Study Finds Lower Risk of Death for Colon Cancer Patients in the U.S. Military Health System
The study found that the survival advantage over the general population was even greater for Black patients.
Colon cancer patients enrolled in the U.S. military’s universal health care system had an 18 percent lower risk of death compared to colon cancer patients in the general population, and the survival advantage was even greater for Black patients, according to a study published in Cancer Epidemiology, Biomarkers & Prevention, a journal of the American Association for Cancer Research (AACR).
“Our findings provide solid evidence of the benefits of access to universal health care,” said study author Craig D. Shriver, MD, a retired U.S. Army colonel and director of the Murtha Cancer Center at the Uniformed Services University of the Health Sciences (USUHS) in Bethesda, Maryland. “What’s more, when medical care is universally provided to all patients, racial disparity in colon cancer outcomes can be reduced.”
Previous research has shown that patients without health insurance or with Medicaid experience poorer survival from colon cancer than patients with private insurance. Little research has examined outcomes from the U.S. Military Health System (MHS), which provides universal health care for active-duty service members, retirees, National Guard members, and their family members.

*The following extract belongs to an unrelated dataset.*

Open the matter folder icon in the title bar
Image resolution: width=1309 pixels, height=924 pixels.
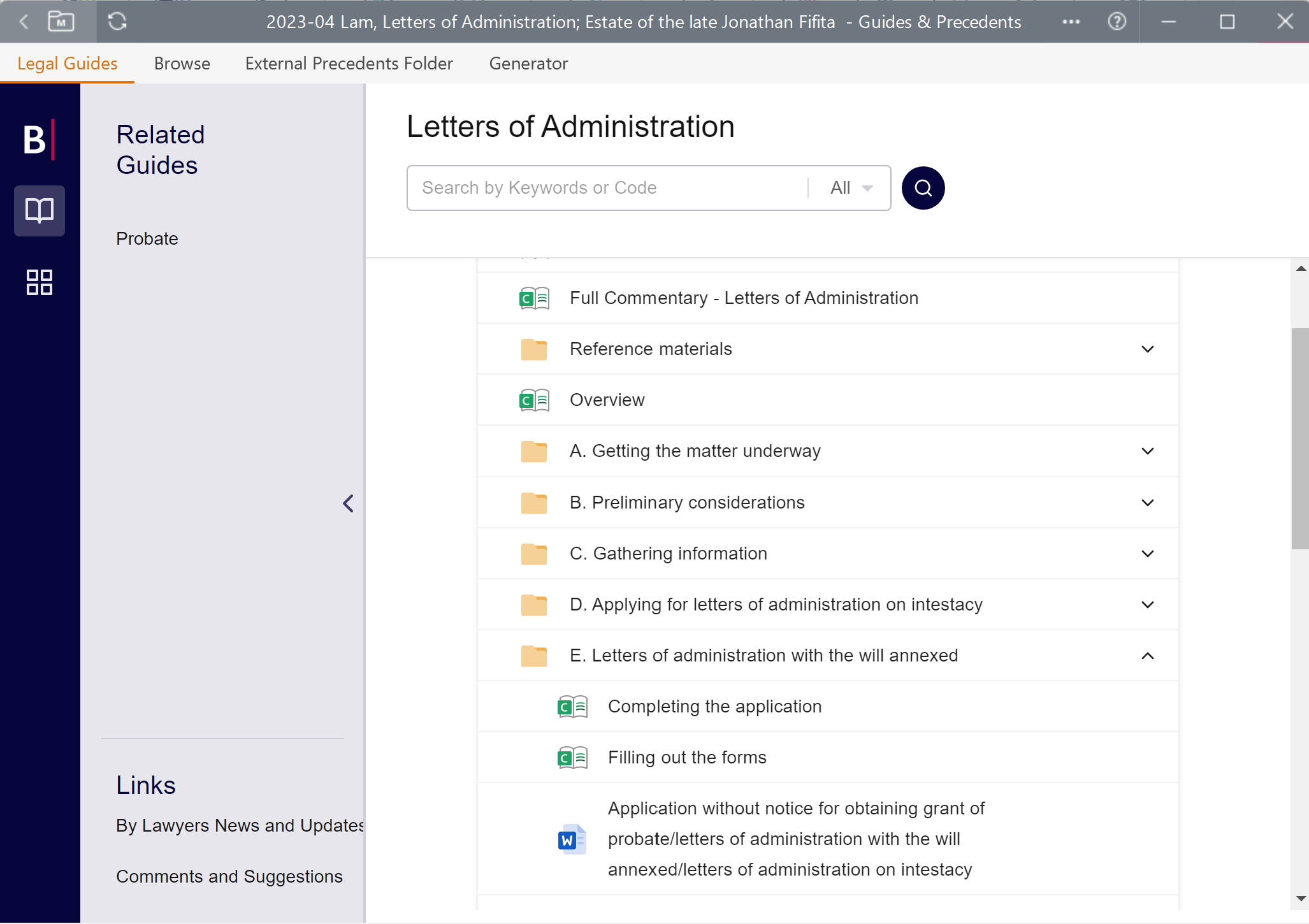point(61,21)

To compare survival between patients with colon cancer in the Military Health System and those in the general population, the researchers evaluated data from the Department of Defense’s Automated Central Tumor Registry (ACTUR), matching 11,907 ACTUR patients to 23,814 patients in the National Cancer Institute’s Surveillance, Epidemiology, and End Results (SEER) database. All patients were diagnosed with colon cancer between January 1, 1987, and December 31, 2013.
After a median follow-up time of 56 months for ACTUR patients and 49 months for SEER patients, the researchers found that the ACTUR patients with colon cancer had an 18 percent lower risk of death compared with the SEER patients. The lower risk of death was consistent across age groups, gender, race, and year of diagnosis.
The survival benefit tended to be greater for Black patients, who typically have poorer colon cancer survival than white Americans. Black patients in the ACTUR database were 26 percent less likely to die of colon cancer than those in the SEER database. Among white patients, the survival benefit for ACTUR patients was the same as in the overall study population; they were 18 percent less likely than the SEER patients to die of colon cancer.
While this study did not aim to compare survival between racial groups within ACTUR, previous research found that in the Military Health System, older Blacks and whites with colon cancer had similar overall survival.
Shriver explained that access to health care has been implicated as one factor in the disparities in cancer survival between Black and white Americans; therefore, the availability of universal health care through the military health system had a larger positive effect on the Black study population.
“The survival benefit of Blacks in our study suggests that a universal health care system may be helpful to reduce racial disparity,” Shriver said, adding that previous studies on lung cancer and glioma in the MHS showed similar success in reducing disparities.
“The Military Health System provides medical care with minimal or usually no financial barriers. Thus, our findings provide solid evidence of the benefits of access to universal health care, which can be helpful evidence for policymakers looking to improve the outcomes of colon cancer patients by looking at novel ways to implement change at multiple levels,” Shriver said.